Wednesday, February 23, 2011

Making of Hyperthreads

I have been working on a fun project where I am trying to virtualize a MIPS machine. For a QEMU emulated NE2000 based network device and for couple of system daemons, I needed a light threaded framework. While the earlier design was that anything in hypervisor context was run on CPU and thus was completely serialized. So we decided on doing something differently here.

We created a virtual CPU and named it hypercore. This virtual CPU is supposed to run anything in context of hypervisor. This virtual CPU, whenever scheduled, always works in kernel mode.

The idea was simple, anything of _maintenance_ sort was scheduled later on that hypercore. I then went on implementing the threading mechanism. Its very similar to what is know as kernel threads in Linux(R) world. There is one function which the thread is supposed to execute. Threads have a lifetime: they are created, run, paused, run again and then finally destroyed.

Initial implementation was non-preemtible. This means that threads had to behave themselves and _yield_ the VCPU if they didn't had anything much to do. In the initial implementation, when a thread wanted to yield, it used to call schedule. The thread or hypercore scheduler used to then find the next runnable thread, and call switch context. As in any context switching code, this used to halt the current thread and the new thread was loaded. Next time again when the older thread is loaded, it used to return back to the same "schedule" function and continue its task. Initially I had a little hard time implementing the schedule code but then it was easy when I understood the fact:

"Current running thread enters the schedule but when schedule returns it returns in next thread context and this continues."

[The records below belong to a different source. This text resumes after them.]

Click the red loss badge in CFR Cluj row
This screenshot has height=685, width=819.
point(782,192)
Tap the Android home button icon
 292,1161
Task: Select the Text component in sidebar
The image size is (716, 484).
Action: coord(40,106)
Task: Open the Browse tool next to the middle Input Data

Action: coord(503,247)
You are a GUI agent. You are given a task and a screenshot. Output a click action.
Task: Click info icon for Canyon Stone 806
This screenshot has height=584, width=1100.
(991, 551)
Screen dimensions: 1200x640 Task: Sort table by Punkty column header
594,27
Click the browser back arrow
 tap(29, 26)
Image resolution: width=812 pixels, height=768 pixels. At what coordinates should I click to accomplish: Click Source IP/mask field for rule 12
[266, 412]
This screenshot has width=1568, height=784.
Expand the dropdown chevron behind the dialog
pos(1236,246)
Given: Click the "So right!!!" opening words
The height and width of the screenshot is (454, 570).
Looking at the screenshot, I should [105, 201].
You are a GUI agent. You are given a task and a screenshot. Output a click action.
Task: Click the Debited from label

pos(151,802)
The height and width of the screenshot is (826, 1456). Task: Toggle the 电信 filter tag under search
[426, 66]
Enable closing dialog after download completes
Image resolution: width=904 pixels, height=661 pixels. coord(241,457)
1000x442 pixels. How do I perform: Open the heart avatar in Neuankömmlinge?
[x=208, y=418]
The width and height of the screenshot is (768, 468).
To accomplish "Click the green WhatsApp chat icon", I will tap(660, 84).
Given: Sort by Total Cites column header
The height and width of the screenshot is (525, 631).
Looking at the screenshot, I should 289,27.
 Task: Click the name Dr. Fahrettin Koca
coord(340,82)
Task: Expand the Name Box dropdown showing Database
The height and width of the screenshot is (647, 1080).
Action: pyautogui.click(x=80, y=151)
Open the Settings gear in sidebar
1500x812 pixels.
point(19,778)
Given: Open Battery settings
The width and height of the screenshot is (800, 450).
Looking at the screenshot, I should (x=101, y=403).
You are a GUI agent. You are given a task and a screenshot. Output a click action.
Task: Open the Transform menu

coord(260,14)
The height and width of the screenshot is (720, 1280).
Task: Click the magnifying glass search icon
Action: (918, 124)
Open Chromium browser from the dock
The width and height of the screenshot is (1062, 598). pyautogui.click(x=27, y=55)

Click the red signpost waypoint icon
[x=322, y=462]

One other thing that helps in context switching is independent stack for each thread. We are having 4KiB allocation of memory for each thread. Top of it works as the stack and at the base lies the thread information. Similar to what we have in Linux(R). This makes information very easily accessible. Just mask of low 3 nibbles and you have the current thread's information. Also, when context swicthing happens much of the information about where was schedule called from and things like that are saved by the compiler on the threads stack. After switching out, this information is intact. When threads switches back in, compiler again finds the same important pieces of information at the same place!

But very soon after this non-preemtible implementation it became quite important to have pre-emtible scheduling. For non-preemtible scheduling, we gave time slice to each thread and on every interrupt, currently running threads ticks were increased. Once they reached max, it was scheduled out and new thread was pulled in. This is how it happens:

If thread A is running and interrupt happens, the A's complete context is saved on a temporary stack. Its same stack everything since we don't support nested interrupts right now. The tick of current is incremented. If it has reached max count, the next thread to be run is figured out from scheduler's queue. The A's context is saved in A's thread info and B's (new thread) context is loaded in same interrupt stack. One the function that does this all returns, the interrupt handler finds, EPC and RA and every other register updated with B's context. When eret is executed, EPC of B is loaded in PC and system actually starts executing B and not A.

Scheduling of VCPU, TLB miss handling and other core virtualizing part are still handled outside this VCPU. This gives some benefits. For non-core stuff, all threads have to share time slice given to hypercore. We _don't_ penalize the guest. No matter how many threads are there on the system, the guest gets its guaranteed time.